Since April 1st is fast approaching, I've been doing a lot of research into the origins of April Fools Day in order to supplement the info I already have on the site. In the course of this research, I came across references to an old English holiday called Shig-Shag Day, celebrated on May 29, that has some similarities to April Fools Day. Shig-Shag Day is also called Shick-Shack Day or (more boringly) Oak Apple Day
Celebrants would place sprigs of apple oak in their hats or lapels to commemorate the restoration of the monarchy. The oak was said to symbolize the oak tree that Charles II hid in to escape his enemies. But cultural anthropoligists suggest that the custom may have been a relic of ancient pagan tree-worship festivals.
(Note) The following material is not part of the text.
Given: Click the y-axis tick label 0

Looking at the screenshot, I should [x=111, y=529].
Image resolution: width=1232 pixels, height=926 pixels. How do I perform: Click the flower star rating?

And for most people, the day was simply an excuse to get drunk. An 1855 issue of the journal Notes and Queries
(Aug. 11, 1855, pg.100) offers this description of Shig-Shag Day celebrations:
After breakfast these men [celebrating Shig-Shag Day] go round to such houses for beer, &c. Should they not receive anything, the following verses should be said:
Shig-shag, penny a rag,
Bang his head in Cromwell's bag,
All up in a bundle --
but fear often prevents them. However, the lads have no fear, and use it freely to any one without an oak-apple or oak-leaf on some part of his person, and visible, -- ill-treating him for his want of loyalty. After noon the loyalty ceases; and then, if any one be charged with having shig-shag, the following verses are said:
Shig-shag's gone past,
You're the biggest fool at last;
When shig-shag comes again,
You'll be the biggest fool then.
And the one who charges the other with the oak-leaf receives the ill-treatment.
There's some controversy about the origin of the term "Shig-Shag." Some people say oak apples were known as "shig shags" or "shick shacks" in some parts of England. But the more interesting theory
is that shig-shag was a euphemism for "shit sack," which was a popular term for non-conformists and enemies of the monarchy back in the 17th century.
I don't think anyone celebrates Shig-Shag Day anymore, but I like the idea of a holiday dedicated to getting drunk and worshiping trees.